─── EXTRACT PROVIDED

The start of the new school year, debates about the value of homework and concerns about how the Northern Powerhouse education fund is being spent are a further reminder of the inequalities in the UK education system. It is a priority that policy makers focus on addressing the long-term inequalities in the education system. As things stand, there is little sign of radical change.
- Whilst charities have been asking for donations of school uniforms, in stark contrast the yearly fee for a well-known private school is around £45,000.
- Only 43% of children from the lowest income households achieve 5 GCSE grades A*–C compared to 71% of all other children.
- Around 14% of pupils in England are claiming free school meals and according to the Department for Education these children have lower GCSE results than other children.
White pupils who are eligible for free school meals, and particularly boys, have the lowest results. This does not mean that all these children fail; it means that on average they are not as successful. These inequalities are evident across all income groups. There is also evidence that socioeconomic background is one of the determinants of students choosing science, technology and engineering subjects.
Educational attainment in mainstream state schools in the North has fallen behind that in similar schools in London. The North has private and selective schools where pupils achieve some of the highest exam scores, yet it also has some mainstream state schools where the results are amongst the lowest. Private and selective state schools can have an impact on the overall ranking of state schools in the same area. Private exam coaching is a key factor and some of the most academically able children are not in the mainstream state school system.
‘School readiness’ is an official teacher based measure of how well prepared young children aged 4 and 5 years old are to begin Year 1. Reception age children are assessed against seventeen Early Learning Goals including literacy, maths, listening skills and making friends. In 2017, girls had higher levels of ‘school readiness’ than boys (77% compared to 62%).

──────
─── PROVIDED INFORMATION

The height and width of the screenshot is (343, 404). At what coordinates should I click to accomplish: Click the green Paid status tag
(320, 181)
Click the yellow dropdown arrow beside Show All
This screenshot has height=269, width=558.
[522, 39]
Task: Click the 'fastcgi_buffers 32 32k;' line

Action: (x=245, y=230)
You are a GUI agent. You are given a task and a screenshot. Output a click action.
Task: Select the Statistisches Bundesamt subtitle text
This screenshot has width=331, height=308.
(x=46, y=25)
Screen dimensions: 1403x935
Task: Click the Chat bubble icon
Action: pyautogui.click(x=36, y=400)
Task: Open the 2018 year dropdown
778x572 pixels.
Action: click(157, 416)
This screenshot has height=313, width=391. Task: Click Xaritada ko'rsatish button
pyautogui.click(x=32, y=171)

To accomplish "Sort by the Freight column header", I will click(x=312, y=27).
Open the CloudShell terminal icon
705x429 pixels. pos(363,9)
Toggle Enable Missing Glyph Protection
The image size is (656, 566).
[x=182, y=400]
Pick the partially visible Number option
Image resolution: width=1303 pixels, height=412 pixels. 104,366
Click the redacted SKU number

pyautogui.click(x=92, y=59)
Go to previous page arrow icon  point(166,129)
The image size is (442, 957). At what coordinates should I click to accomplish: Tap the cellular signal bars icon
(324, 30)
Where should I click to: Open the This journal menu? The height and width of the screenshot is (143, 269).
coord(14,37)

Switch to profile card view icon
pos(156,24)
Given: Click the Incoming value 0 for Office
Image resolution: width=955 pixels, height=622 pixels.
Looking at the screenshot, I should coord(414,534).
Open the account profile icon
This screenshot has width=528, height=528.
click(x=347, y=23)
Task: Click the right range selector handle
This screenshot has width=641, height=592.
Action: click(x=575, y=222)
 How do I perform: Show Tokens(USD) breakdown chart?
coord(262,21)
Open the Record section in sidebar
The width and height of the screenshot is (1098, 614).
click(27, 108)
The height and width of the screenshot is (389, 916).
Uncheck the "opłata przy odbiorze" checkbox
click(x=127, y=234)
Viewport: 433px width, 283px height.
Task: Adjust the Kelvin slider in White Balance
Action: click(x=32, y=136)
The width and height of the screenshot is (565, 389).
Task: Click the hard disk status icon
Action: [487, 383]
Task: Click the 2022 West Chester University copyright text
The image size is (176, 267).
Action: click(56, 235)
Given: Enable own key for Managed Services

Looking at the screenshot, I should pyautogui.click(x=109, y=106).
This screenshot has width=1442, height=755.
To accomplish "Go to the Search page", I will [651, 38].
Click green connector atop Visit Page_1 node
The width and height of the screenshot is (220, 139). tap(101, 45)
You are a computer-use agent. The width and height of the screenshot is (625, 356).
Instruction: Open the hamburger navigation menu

──────

PROBLEMS AND TASKS:
1. Answer these questions using the text on educational inequality in the UK:
(a) What percentage of children from the lowest income households achieve 5 GCSE grades A*–C?
(b) Against how many Early Learning Goals are Reception age children assessed?
(c) In 2017, what were the levels of "school readiness" for girls and for boys?
2. Name every Early Learning Goal that the text on educational inequality in the UK mentions.
3. Extend the text on educational inequality in the UK, beginning after its final sentence.

TASK-BY-TASK ANSWERS:
1.
(a) 43%
(b) Seventeen
(c) 77% for girls and 62% for boys

2.
- Literacy
- Maths
- Listening skills
- Making friends

3.
There are also substantial differences between and within local authorities. The percentage of children achieving a ‘good’ level of development varied from 61% in Halton (Liverpool) to 79% in Lewisham. Many areas across the North have low levels of ‘school readiness’ including Middlesbrough, Oldham, Rochdale, Leeds, Hull and Blackburn. Across Greater Manchester 68% of children were assessed as being ‘school ready’ and this varied from 64% in Oldham to 73% in Trafford.
There are also considerable differences between areas in the level of ‘school readiness’ of pupils claiming free school meals, by ethnicity and for those with special educational needs. The assessments are made during the school year and so a child’s development before and during this year, including at home, are important factors.
A range of measures have been put in place to support children from low income families, including the Poverty Premium which can be spent by a school on additional learning support. The challenges facing teachers are considerable.
Recently, one teacher we know has swapped their teaching career to become a delivery driver because of the impact teaching was having on their health! They are not alone. As has been highlighted by the Public Accounts Committee there is a crisis in teacher recruitment and retention with many unfilled vacancies.
Government research has highlighted the crucial role of parents in supporting a child’s learning. This can be as simple as talking about the subjects being studied, encouraging reading, helping with basic maths as well as visiting their child’s school and giving up their time and sharing skills. The wider community around a school needs to be engaged for a school to be successful.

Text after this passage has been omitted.